“Hi everyone, it’s Stephen here – still here and still fighting!!!” he wrote.
“Throughout the whole journey I’ve been realistic about my position and at my last post I genuinely thought I was a goner…. But hey, I’m still here!!
“Sunday morning my right lung collapsed: I had a full emergency team surrounding me and in all honesty was probably not too far from nearly leaving you all.
“I survived, but the following day I woke up and felt very weak – the worry was that whatever was left of my health would just continue to deteriorate.
“However, from that point on my recovery has been positive and quite unexpected.
“One doctor while seeing me even said how my medical notes and how I was actually doing didn’t quite seem to match up.
“The progress since has continued to be good but steady.
“I am still in a very vulnerable position.
“I am very limited in what I can do and am still permanently hooked up to oxygen.
“But I am in high spirits and blessed to have so much love and support around me.

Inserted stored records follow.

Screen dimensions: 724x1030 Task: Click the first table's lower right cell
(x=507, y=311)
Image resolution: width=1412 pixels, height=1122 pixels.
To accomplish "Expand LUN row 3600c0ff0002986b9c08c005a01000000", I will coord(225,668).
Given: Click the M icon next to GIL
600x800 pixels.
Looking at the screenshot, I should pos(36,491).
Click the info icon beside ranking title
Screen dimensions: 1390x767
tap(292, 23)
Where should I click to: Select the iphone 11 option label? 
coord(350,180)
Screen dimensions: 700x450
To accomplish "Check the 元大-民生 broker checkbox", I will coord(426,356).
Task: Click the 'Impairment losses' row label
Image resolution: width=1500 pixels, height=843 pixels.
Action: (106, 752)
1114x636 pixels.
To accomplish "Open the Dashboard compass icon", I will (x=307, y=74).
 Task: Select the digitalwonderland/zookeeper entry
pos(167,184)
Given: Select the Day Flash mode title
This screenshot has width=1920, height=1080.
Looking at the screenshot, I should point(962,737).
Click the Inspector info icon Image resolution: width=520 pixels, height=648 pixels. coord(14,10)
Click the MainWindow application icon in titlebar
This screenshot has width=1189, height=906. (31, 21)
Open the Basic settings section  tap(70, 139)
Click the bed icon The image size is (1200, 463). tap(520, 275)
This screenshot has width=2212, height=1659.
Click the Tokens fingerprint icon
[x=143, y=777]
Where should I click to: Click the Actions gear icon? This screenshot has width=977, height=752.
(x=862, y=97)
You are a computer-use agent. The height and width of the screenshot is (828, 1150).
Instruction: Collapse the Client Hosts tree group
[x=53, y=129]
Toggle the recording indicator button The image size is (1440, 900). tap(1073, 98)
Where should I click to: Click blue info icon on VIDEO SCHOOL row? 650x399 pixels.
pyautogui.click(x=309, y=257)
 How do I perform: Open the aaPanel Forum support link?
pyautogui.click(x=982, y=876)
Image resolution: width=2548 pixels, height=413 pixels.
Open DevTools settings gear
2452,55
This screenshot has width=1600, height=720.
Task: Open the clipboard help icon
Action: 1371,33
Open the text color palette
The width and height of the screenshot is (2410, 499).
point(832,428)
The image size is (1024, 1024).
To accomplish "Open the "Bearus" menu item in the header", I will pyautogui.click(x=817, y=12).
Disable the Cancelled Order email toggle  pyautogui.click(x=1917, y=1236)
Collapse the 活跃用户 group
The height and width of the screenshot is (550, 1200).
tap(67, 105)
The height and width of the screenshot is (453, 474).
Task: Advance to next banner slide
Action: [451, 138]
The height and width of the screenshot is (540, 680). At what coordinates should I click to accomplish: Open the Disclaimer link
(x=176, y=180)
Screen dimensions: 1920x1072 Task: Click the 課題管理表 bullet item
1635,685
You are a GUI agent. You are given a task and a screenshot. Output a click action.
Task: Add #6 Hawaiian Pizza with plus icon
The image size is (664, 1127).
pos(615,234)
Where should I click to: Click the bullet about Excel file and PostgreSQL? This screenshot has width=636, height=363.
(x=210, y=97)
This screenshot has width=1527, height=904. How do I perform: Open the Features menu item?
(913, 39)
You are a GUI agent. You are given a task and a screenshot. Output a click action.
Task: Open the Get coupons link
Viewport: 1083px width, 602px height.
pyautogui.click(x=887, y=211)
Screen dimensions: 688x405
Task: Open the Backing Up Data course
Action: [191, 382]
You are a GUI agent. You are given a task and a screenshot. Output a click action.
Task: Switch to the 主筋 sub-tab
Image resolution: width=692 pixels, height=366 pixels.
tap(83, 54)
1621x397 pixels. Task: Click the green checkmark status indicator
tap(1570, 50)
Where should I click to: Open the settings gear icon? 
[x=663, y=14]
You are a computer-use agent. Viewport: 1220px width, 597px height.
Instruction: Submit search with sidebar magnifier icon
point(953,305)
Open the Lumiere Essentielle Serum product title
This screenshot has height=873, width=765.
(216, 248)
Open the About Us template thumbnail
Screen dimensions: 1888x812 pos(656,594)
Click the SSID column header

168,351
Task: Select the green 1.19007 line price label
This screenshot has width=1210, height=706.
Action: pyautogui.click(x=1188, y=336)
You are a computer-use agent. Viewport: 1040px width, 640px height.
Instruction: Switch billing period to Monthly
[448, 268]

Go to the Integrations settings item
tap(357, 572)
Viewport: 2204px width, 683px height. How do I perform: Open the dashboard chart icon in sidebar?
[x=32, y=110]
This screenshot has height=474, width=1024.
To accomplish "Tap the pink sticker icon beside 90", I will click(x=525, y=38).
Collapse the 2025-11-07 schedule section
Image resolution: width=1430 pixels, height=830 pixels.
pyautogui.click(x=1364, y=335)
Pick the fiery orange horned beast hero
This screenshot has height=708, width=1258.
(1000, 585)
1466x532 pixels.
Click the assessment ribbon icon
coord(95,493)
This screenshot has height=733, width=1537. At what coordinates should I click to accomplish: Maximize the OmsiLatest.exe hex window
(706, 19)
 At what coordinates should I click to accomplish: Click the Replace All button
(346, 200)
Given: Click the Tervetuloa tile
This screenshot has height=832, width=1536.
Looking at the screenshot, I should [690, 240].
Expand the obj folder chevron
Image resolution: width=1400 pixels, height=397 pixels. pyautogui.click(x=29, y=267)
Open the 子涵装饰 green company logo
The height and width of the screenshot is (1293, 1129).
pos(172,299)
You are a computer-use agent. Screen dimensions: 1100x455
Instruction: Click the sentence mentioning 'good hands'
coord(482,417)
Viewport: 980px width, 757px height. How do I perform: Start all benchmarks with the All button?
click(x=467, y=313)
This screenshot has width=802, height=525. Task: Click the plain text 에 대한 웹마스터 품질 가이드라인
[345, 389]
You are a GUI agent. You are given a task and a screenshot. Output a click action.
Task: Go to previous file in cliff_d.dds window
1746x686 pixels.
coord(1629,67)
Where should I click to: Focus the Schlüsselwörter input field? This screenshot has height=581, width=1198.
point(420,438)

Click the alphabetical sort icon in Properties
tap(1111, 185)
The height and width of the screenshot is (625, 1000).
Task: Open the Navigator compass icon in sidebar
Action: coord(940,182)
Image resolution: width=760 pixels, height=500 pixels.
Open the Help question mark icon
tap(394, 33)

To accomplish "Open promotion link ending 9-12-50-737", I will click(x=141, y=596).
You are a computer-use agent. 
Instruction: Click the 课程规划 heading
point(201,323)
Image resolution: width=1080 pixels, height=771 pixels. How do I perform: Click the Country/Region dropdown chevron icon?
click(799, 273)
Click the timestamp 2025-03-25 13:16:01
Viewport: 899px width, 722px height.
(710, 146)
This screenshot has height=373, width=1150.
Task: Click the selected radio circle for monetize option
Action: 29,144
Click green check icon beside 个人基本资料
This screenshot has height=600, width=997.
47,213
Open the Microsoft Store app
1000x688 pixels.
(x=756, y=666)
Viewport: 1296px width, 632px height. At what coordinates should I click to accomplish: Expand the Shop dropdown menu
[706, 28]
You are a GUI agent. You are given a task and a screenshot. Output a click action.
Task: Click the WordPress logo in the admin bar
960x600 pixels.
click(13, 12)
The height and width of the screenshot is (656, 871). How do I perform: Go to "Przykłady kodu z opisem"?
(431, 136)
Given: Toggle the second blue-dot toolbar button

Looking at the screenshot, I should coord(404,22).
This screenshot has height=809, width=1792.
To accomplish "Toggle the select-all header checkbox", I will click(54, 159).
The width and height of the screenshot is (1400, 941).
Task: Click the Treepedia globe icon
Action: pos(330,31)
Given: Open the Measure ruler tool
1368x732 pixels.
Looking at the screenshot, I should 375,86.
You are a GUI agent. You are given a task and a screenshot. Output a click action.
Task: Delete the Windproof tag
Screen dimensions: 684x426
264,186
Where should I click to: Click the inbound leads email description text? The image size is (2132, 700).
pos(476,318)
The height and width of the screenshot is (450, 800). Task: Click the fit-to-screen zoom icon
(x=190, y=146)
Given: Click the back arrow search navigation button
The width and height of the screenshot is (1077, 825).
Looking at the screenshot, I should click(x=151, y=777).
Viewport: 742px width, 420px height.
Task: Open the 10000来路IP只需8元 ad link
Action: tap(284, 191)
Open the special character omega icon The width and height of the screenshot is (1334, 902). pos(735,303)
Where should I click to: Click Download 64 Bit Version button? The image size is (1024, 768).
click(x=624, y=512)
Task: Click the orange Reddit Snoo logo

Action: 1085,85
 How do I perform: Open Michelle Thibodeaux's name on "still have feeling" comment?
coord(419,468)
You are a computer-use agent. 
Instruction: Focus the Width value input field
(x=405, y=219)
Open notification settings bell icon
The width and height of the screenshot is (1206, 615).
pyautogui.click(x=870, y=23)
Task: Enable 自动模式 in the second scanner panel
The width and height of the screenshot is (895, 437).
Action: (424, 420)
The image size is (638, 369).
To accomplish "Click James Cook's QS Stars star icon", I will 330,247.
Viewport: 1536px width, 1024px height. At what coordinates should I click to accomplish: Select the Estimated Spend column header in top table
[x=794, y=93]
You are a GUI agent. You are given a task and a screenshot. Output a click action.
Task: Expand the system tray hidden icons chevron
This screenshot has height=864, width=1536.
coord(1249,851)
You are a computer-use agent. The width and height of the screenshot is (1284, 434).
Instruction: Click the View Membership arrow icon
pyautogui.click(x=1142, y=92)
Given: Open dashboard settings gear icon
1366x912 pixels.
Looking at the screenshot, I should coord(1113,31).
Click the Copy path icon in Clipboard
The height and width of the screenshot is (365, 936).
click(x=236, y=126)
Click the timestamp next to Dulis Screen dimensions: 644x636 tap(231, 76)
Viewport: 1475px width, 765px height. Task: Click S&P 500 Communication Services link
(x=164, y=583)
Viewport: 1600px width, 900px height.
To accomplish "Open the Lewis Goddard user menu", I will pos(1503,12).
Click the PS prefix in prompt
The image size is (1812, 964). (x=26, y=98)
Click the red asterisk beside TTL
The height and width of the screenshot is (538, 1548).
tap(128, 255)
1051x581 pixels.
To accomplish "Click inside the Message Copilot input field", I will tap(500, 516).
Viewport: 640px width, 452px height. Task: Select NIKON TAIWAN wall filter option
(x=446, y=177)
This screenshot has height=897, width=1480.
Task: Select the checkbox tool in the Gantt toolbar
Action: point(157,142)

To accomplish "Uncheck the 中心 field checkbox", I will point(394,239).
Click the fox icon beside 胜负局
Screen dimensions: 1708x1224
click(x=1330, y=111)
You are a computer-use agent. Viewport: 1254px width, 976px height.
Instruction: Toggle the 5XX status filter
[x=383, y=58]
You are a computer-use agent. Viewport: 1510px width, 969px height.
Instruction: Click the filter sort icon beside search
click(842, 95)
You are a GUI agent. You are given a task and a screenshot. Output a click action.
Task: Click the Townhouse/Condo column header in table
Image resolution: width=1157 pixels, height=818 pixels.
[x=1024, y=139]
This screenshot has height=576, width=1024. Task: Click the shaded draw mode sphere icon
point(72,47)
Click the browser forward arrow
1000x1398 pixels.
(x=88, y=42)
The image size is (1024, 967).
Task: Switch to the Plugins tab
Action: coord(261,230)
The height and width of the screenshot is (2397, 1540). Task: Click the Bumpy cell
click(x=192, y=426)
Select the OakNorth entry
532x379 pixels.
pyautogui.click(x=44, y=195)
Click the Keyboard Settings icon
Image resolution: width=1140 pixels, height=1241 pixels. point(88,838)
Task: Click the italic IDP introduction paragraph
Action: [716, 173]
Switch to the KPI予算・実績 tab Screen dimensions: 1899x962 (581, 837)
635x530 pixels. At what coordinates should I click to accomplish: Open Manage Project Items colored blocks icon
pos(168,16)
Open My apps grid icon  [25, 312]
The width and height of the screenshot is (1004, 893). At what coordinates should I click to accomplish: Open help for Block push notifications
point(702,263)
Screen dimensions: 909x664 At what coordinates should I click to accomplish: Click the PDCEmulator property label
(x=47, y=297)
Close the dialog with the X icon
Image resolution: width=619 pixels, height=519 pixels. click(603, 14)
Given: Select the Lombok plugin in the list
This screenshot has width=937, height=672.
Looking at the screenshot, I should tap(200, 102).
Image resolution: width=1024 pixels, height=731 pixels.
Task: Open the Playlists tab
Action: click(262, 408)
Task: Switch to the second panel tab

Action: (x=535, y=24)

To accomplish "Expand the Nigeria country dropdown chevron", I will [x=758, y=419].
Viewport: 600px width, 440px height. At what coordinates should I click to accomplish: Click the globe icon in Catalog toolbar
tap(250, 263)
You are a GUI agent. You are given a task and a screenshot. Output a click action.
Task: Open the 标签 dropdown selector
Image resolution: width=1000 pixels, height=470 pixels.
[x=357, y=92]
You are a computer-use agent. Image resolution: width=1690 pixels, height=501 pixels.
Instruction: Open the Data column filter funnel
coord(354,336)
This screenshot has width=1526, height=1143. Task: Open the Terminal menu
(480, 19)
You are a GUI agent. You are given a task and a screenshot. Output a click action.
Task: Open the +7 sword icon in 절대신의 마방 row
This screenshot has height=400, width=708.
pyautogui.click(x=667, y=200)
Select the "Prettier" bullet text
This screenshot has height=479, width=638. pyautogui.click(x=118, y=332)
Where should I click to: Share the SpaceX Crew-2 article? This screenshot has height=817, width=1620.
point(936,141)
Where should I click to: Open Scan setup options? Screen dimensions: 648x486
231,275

“To get to see the million pound fund-raising target being reached was just phenomenal!”
Mr Sutton, from Burntwood, Staffordshire, added that he planned to take things day by day “but I am happy – and that’s the main thing!”
A host of celebrities have taken to Twitter to help the cause, posing for pictures with the hashtag thumbsupforstephen and holding signs urging the public to donate.
The teenager was diagnosed with what was initially bowel cancer, when he was 15.
Despite surgery, the aggressive cancer spread to different parts of his body and, after further treatment and operations, doctors concluded it was incurable.
Fighting the disease, Mr Sutton decided to set up a bucket-list of 46 things to do before he dies along with the fundraising campaign, setting an initial target of £10,000 before it was smashed by the huge number of public donations as publicity around his cause spread.
The campaign is also being backed by comedian Jason Manford, who said he had previously met the teenager at charity gigs.
Appearing on ITV’s Daybreak, Manford said he and others were inspired to get involved by the teenager’s positive attitude as he strove to make the best of his situation.
He said: “That’s what got their imaginations going really. It was that he just had such joy for life.
“He wasn’t bitter about leaving the party early, he was just happy that he was ever invited at all. He’s 19, which is no age at all.
“There’s so many things he’s not going to be able to do, but there’s something he said on his Facebook page and on his website – he said that life shouldn’t be measured in time, it should be measured in achievements you’ve accomplished and I thought ‘This guy’s 19’, and it really got to me.”
Mr Sutton set up his charity fund-raising website and blog on Facebook in January last year to keep people up to date with his progress.
On Tuesday he wrote that his condition had worsened, adding “unfortunately I haven’t got much time left”.
Thanking family, friends and fundraisers, he said: “That’s it from me. But life has been good. Very good.”
Siobhan Dunn, chief executive of the Teenage Cancer trust, praised the inspiring teenager and ambassador for the charity.
She said: “I’ve had the privilege of meeting him and his positivity is always remembered by all that meet him or hear him speak.
“Stephen is making the biggest possible difference to Teenage Cancer Trust and the young people who need our help.”
Speaking previously, Mr Sutton said he disliked the term “dying from my cancer – I am living with my cancer, despite it being there”.
His bucket-list included things like hugging an elephant, crowd-surfing in a rubber dinghy, playing the drums at a Wembley cup final, getting a tattoo and appearing on BBC drama Doctors.
Manford tweeted a picture of himself visiting Mr Sutton in hospital yesterday.